100% code coverage is false safety

It is really easy to lie to yourself when doing Test Driven Development that your code is good, safe, predictable and well understood, just because you have that magic 100% code coverage number.
If you test just the happy case it is easy to get to 100% code coverage, while still leaving code paths untested and unexpected behaviour unexplored.

Consider this simple function that takes in an object with 2 properties, an array of strings and a separating string to concatenate between them.

1:  export const concatStrings = ({ strings, joiner }) => {  
2:     return strings.join(joiner);  
3:  };  

Testing the Happy Path is really easy.
1:  import { concatStrings } from "./stringConcat";  
2:  describe(concatStrings, () => {  
3:     it("Should concatinate strings", () => {  
4:        const actual = concatStrings({ joiner: ", ", strings: ["one", "two"] });  
5:        expect(actual).toBe("one, two");  
6:     });  
7:  });  

And with that one test we get 100% code coverage.
100% coverage from jest

The problem is that while the coverage is 100% we have gamed the system to get tyere by passing in what we expect and testing the happy path case. However there are many unexpected code paths that are not covered by these tests despite the fact that Jest is reporting 100% coverage.

So What's not covered? The cases where the caller passes:
  1. null or undefined as a parameter to the method.
  2. an object with an unexpected shape to the method.
  3. undefined or null as either of the properties on the parameter
  4. unexpected object/data types as properties.
In part this is because of JavaScript's dynamic nature. A strongly typed complier would catch some of these cases, but the same issues could be present in a type safe language.

While this is very trivial example it is one that can quickly show how 100% code coverage not a guarantee that a piece of code is error free. In fact it doesn't even show that all the code paths are covered. Only that the code paths that have been explicitly written by the developer are covered. If you look at the points above many of them result in errors being thrown by the code. This code path isn't written so it's not counted in the coverage but it is none the less a path through this code. Similarly the behaviour around the null and undefined property paths are not explicitly written paths in the code so coverage doesn't show up that they're not explored.
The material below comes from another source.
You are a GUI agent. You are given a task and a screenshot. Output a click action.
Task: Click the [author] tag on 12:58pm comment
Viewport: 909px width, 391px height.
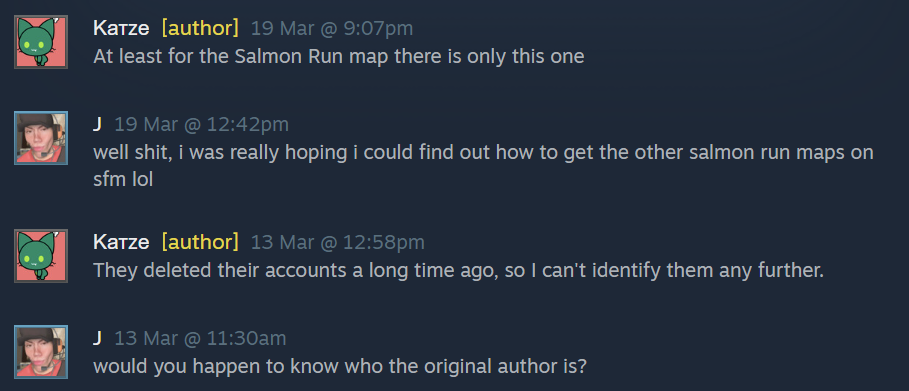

More than 30 years ago Dijkstra wrote:

"Program testing can be a very effective way to show the presence of bugs, but it is hopelessly inadequate for showing their absence." - Edsger W. Dijkstra 1972

Take from this that the goal of testing, be it exploratory or automated, should be to actively find bugs. To do this better with unit tests the tests can be written to target the ways we expect the piece of code to fail first and only as a last resort write a test for the success case.

This does mean that you end up with more tests, and that the code takes longer to be done. The result though is code that is that much better understood. In the end, as always, it's a trade off. Finally remember that while 100% coverage doesn't guarantee that all the cases are covered 0% guarantees that all the cases are NOT covered.